| YOUR TASKS |
1) From the news item on the omicron variant in Spain, list every region where the Delta variant is still the main one.
2) Write what comes next in the news item on the omicron variant in Spain, picking up after its last sentence.

The ómicron variant of Covid is already dominant in the Canary Islands, accounting for 54.8 percent of infections in the week of December 13 to 19, according to the latest 'Update of the epidemiological situation of SARS-CoV-2 variants in Spain', published this Monday by the Ministry of Health.
The report also reveals that ómicron accounted for 20.5 percent of the samples analyzed by the Ministry of Health throughout Spain in that week. Specifically, it accounts for 55.4 in Madrid, 35.21 percent of infections in the Basque Country, 34 percent in Castilla-La Mancha, 28.8 in Extremadura, 28.4 in Navarra, 23 percent in Comunidad Valenciana, 21 percent in Galicia, 20.3 percent in Cantabria and 20 percent in Catalonia.
Andalusia closes the list, with 3.1 percent. In both the Andalusian community and Aragon, Balearic Islands, Cantabria, Castilla y León, Catalonia and Galicia, the Delta variant remains predominant, accounting for more than 75 percent of the sequencing.
"In Spain, it has gone very quickly from detecting the first cases associated with travelers from southern Africa to detecting cases linked to community transmission and to verifying a rapid growth in surveillance systems based on sequencing and specific PCR of random samples," the Ministry points out.

| THE DATA |

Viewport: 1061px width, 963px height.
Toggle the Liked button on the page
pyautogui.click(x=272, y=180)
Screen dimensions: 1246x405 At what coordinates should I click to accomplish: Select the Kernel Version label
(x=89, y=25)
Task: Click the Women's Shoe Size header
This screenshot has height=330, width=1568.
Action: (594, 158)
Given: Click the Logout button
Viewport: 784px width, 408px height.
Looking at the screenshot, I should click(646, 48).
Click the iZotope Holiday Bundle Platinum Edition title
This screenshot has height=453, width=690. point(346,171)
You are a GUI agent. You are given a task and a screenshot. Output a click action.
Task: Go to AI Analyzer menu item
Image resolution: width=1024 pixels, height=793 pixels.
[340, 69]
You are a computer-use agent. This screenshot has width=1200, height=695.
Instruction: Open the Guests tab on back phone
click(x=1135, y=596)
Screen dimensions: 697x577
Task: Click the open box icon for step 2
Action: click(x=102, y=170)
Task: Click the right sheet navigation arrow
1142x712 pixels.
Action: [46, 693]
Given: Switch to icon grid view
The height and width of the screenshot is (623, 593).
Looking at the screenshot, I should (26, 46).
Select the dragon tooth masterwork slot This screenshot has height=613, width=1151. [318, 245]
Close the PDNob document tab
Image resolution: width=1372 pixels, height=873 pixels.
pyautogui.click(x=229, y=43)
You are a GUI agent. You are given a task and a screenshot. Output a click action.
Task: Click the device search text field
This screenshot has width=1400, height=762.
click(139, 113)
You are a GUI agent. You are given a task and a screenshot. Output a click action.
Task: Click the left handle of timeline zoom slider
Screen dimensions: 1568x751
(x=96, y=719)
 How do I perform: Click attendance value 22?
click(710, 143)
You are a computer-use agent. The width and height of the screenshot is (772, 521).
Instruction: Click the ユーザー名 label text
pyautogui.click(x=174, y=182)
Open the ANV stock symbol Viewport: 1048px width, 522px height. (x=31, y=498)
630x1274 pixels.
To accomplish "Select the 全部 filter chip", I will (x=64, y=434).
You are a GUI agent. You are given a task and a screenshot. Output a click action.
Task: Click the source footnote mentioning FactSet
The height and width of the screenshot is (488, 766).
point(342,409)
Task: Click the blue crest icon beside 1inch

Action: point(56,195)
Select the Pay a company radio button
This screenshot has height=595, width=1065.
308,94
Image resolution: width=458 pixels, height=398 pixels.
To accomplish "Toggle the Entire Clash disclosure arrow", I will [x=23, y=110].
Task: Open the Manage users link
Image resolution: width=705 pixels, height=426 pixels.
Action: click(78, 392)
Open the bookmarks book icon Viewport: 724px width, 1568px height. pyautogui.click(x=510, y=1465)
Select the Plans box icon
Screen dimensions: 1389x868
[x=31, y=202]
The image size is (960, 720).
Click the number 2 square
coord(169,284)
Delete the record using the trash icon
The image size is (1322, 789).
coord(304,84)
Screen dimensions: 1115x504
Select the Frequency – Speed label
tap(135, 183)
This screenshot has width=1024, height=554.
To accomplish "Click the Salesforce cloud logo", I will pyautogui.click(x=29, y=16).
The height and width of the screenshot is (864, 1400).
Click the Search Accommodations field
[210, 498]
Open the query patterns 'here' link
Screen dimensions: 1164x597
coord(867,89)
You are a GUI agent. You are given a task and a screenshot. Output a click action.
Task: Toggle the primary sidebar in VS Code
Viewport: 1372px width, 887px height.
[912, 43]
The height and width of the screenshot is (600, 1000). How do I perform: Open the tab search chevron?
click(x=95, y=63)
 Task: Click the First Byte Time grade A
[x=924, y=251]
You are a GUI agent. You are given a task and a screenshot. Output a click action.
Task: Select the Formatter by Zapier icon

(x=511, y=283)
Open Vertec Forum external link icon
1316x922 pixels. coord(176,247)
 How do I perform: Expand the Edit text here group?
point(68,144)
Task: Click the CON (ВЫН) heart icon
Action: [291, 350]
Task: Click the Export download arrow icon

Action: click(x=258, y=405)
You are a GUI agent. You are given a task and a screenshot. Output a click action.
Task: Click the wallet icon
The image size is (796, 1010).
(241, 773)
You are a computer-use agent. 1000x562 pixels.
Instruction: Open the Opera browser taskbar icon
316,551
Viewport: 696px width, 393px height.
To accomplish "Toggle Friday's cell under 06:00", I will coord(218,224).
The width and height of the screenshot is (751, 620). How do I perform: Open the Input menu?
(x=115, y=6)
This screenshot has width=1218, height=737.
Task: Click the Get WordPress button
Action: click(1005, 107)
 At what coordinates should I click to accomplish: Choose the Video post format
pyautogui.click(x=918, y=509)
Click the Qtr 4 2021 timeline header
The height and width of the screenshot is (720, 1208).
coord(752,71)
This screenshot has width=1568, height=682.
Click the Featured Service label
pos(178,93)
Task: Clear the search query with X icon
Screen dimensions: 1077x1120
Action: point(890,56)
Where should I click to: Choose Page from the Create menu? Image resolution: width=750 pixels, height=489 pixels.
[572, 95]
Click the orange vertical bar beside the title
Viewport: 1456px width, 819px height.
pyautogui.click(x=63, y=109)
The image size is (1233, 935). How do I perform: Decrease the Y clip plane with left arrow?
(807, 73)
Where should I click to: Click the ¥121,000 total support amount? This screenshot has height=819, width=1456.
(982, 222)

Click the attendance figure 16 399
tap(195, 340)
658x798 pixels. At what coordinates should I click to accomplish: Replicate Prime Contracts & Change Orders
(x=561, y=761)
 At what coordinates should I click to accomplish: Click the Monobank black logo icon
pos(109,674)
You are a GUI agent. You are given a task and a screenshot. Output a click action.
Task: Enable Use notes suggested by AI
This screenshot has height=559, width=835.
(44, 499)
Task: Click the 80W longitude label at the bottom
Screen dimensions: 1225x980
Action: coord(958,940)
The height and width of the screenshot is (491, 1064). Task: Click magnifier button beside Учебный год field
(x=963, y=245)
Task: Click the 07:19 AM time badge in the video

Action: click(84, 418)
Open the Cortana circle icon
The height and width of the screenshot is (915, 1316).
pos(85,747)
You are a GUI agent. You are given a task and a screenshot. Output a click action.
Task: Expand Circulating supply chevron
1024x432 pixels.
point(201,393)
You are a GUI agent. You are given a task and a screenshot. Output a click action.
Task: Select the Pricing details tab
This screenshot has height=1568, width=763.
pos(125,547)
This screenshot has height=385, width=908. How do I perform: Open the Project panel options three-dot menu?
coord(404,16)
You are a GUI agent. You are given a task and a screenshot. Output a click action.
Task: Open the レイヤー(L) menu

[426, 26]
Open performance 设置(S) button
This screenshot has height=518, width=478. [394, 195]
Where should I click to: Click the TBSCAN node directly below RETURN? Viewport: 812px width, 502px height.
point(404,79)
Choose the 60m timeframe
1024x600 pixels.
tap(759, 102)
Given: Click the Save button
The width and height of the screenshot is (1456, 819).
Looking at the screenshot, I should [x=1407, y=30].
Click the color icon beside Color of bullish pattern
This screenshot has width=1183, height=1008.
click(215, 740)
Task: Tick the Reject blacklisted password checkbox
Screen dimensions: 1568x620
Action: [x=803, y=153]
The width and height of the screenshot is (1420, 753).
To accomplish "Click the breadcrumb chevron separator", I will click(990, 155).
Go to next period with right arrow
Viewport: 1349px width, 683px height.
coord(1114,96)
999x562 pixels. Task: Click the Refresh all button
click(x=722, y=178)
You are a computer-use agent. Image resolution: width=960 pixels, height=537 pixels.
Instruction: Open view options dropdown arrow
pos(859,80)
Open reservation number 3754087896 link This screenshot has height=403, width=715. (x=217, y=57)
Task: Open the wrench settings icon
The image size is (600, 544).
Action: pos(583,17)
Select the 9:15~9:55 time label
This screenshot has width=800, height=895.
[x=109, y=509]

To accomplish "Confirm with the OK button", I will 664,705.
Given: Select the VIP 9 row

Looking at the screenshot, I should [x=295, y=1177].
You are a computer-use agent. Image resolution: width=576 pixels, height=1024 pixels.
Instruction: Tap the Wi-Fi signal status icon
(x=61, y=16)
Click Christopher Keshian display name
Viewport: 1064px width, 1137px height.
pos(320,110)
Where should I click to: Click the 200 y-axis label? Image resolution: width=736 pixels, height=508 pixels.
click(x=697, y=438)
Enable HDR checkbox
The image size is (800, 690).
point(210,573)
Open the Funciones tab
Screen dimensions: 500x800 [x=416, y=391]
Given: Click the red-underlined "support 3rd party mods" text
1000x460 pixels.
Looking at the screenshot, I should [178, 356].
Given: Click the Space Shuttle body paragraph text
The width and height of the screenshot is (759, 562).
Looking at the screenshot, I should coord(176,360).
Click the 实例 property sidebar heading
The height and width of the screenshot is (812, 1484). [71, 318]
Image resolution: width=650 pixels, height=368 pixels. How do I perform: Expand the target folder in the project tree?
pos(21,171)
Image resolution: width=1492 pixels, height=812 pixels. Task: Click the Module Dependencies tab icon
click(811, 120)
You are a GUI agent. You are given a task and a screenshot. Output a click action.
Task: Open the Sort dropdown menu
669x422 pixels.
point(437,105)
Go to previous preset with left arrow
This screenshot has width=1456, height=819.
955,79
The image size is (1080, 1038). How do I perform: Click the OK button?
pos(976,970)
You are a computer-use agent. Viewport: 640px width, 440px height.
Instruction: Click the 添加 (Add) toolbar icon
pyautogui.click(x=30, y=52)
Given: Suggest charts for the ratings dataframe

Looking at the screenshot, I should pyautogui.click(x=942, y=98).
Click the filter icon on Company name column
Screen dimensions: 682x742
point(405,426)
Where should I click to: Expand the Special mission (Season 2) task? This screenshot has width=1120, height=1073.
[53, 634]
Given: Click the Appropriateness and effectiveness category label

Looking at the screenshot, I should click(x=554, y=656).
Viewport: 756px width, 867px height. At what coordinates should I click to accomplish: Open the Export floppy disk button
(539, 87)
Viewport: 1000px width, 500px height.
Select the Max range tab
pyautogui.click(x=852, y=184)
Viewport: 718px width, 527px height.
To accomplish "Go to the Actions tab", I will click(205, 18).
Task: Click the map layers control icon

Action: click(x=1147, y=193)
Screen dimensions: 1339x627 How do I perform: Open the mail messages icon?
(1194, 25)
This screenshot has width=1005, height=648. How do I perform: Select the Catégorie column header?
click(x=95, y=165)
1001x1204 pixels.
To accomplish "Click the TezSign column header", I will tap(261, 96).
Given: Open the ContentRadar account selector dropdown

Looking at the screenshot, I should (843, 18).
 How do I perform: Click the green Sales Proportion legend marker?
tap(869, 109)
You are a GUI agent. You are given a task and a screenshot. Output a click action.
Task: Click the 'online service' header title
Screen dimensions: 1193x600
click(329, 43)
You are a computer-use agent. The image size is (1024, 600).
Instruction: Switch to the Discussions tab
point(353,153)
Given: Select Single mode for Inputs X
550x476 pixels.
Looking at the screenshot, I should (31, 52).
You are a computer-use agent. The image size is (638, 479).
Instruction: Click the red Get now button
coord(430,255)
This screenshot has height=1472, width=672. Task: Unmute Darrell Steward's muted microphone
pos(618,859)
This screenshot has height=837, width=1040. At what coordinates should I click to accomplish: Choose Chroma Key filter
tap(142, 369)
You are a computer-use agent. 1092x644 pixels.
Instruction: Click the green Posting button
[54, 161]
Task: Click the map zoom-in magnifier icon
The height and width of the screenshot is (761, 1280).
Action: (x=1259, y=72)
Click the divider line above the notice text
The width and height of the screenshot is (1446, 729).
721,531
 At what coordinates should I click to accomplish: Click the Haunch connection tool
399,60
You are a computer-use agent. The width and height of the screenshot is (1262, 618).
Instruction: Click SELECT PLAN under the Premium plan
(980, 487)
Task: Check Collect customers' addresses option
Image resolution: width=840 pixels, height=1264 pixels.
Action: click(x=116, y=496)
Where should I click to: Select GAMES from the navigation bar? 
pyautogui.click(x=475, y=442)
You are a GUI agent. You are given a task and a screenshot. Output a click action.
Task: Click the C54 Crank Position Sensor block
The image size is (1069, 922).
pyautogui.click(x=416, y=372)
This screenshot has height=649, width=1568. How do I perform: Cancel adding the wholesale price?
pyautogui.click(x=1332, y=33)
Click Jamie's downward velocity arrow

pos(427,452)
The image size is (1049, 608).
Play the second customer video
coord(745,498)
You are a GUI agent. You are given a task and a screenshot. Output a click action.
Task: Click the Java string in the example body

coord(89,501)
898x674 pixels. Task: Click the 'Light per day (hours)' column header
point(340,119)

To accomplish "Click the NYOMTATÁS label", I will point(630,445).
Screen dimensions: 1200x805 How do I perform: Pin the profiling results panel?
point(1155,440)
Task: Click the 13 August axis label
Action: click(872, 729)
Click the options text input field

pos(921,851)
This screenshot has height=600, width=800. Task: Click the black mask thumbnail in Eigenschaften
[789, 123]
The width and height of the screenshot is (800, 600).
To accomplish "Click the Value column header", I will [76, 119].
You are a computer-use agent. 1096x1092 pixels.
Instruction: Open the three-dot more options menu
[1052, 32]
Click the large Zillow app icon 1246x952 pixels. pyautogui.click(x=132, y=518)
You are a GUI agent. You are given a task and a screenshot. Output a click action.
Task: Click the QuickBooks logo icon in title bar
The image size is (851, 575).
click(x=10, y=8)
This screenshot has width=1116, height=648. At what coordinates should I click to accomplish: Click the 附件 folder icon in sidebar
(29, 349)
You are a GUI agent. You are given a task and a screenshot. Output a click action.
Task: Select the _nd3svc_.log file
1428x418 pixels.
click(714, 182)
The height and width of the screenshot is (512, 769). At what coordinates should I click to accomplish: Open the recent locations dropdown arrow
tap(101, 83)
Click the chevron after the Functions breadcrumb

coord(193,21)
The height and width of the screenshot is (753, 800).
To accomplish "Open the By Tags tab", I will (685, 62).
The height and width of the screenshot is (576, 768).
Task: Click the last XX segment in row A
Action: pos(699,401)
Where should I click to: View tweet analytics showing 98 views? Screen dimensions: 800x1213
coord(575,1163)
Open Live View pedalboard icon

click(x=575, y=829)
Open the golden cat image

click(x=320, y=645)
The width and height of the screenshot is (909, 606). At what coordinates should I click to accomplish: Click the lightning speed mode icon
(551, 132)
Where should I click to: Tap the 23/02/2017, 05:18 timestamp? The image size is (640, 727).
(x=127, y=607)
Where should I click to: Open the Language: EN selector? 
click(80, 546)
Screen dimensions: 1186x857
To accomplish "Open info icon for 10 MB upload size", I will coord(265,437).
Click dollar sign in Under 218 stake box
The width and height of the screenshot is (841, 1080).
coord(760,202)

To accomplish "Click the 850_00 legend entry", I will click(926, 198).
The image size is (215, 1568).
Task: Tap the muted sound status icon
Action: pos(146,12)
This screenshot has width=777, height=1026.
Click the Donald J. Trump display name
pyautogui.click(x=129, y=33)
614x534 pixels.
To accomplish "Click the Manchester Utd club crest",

| YOUR WRITTEN ANSWERS |
1) Andalusia, Aragon, Balearic Islands, Cantabria, Castilla y León, Catalonia, Galicia

2)
Based on all this context, the experts of the Ministry of Health argue that the expansion of ómicron is being "rapid in many countries around the world." "Community transmission and rapid growth rate in several European countries. In Spain, rapid growth has also been detected in recent weeks," the document summarizes.
In any case, the Ministry of Health points out that "the data are still very scarce to determine the true impact of the ómicron variant on the epidemiological characteristics of the infection, but preliminary studies point to greater transmissibility and greater immune escape." "There is still a high level of uncertainty regarding possible changes in the severity of cases," they add.